Utah outpost stands in for Mars
HANKSVILLE, Utah — Four people wearing space helmets and square backpacks emerge from a circular structure resembling a water tank and step onto a reddish, barren landscape.
One hikes up a hill to take magnetic readings of the ground with a rectangular apparatus that looks like a large leveling tool. Another pushes a wheelbarrow equipped with sensors arrayed in a zig-zag pattern.
For a group of six Belgian college students, it’s just another simulated day on Mars.
This rocky corner of Utah bears such a resemblance to the red planet that it’s become a hot spot for scientists and engineers to run imaginary missions to Earth’s neighbor. They’ve been coming here for more than a decade, hoping their research someday helps put humans on the Martian surface.
This site and others that allow crews to mimic interplanetary missions are helping to raise buzz about Mars to an all-time high as advancements in science and engineering convince space enthusiasts that the 140-million-mile trip is a realistic possibility in this century.
The research center is run by the nonprofit Mars Society, an advocacy group that believes getting people to Mars to be the great challenge of our time. The group is not affiliated with NASA or the federal government.
“What we are doing on Mars is beginning humanity’s career as a space-faring species, a multi-planet species,” said Robert Zubrin, Mars Society director. “This is about extending the human reach from one world to many worlds.”
On Tuesday, the third annual Humans to Mars Summit kicks off in Washington D.C., with about 800 attendees expected and as many as a quarter million more watching webcasts, said Chris Carberry, executive director of the organi- zation that puts on the summit, Explore Mars Inc.

# # # #

**Task list**:
A: Answer these questions about the article on the Utah Mars outpost.
(i) How many Belgian college students make up the group at the site?
(ii) Who is the director of the Mars Society?
(iii) About how many attendees are expected at the Humans to Mars Summit?
B: Carry on the article about the Utah Mars outpost from its last sentence.
None of the data is needed.

**Data shown**:
# # # #

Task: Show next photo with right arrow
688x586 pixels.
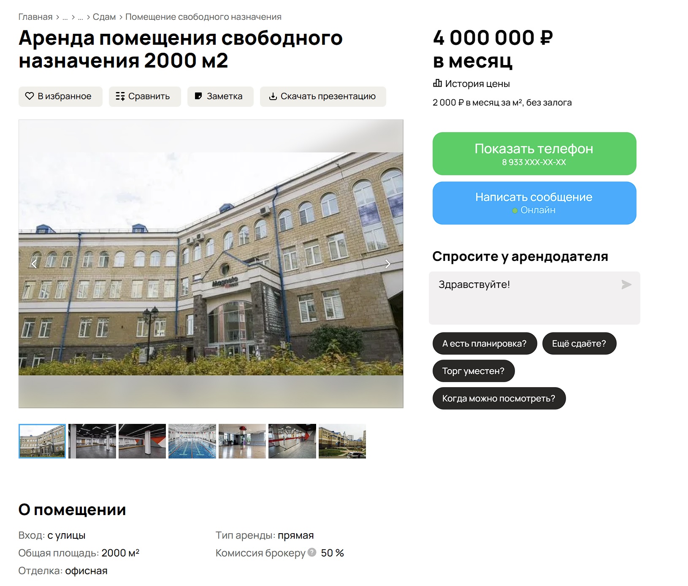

# # # #

**Results in order**:
A:
(i) Six.
(ii) Robert Zubrin.
(iii) About 800.

B:
“There’s never been so much support for sending humans to Mars,” said Carberry, who remembers congressional staffers rolling their eyes when he pitched the idea in the late 1990s while working for the Mars Society.
NASA administrator Charles Bolden said recently in a congressional hearing that the space agency’s plan is to get people to Mars in the 2030s.
Private companies are trying to beat NASA by getting people there first. Billionaire entrepreneur Elon Musk’s company, SpaceX, plans to unveil concepts for Mars colonization later this year. Richard Branson’s company, Virgin Galactic, has also discussed a trip to Mars.
The Belgian students are the 153rd group in the last 14 years to travel to this outpost for a two-week mission.
None of the six are interested in going to Mars without a guarantee of a safe return.
“I could die for science, but at 70 years old and not at 30,” said Romain Compere, now 23. “I don’t want to die without oxygen and thousands of kilometers from my home with no one to love me.”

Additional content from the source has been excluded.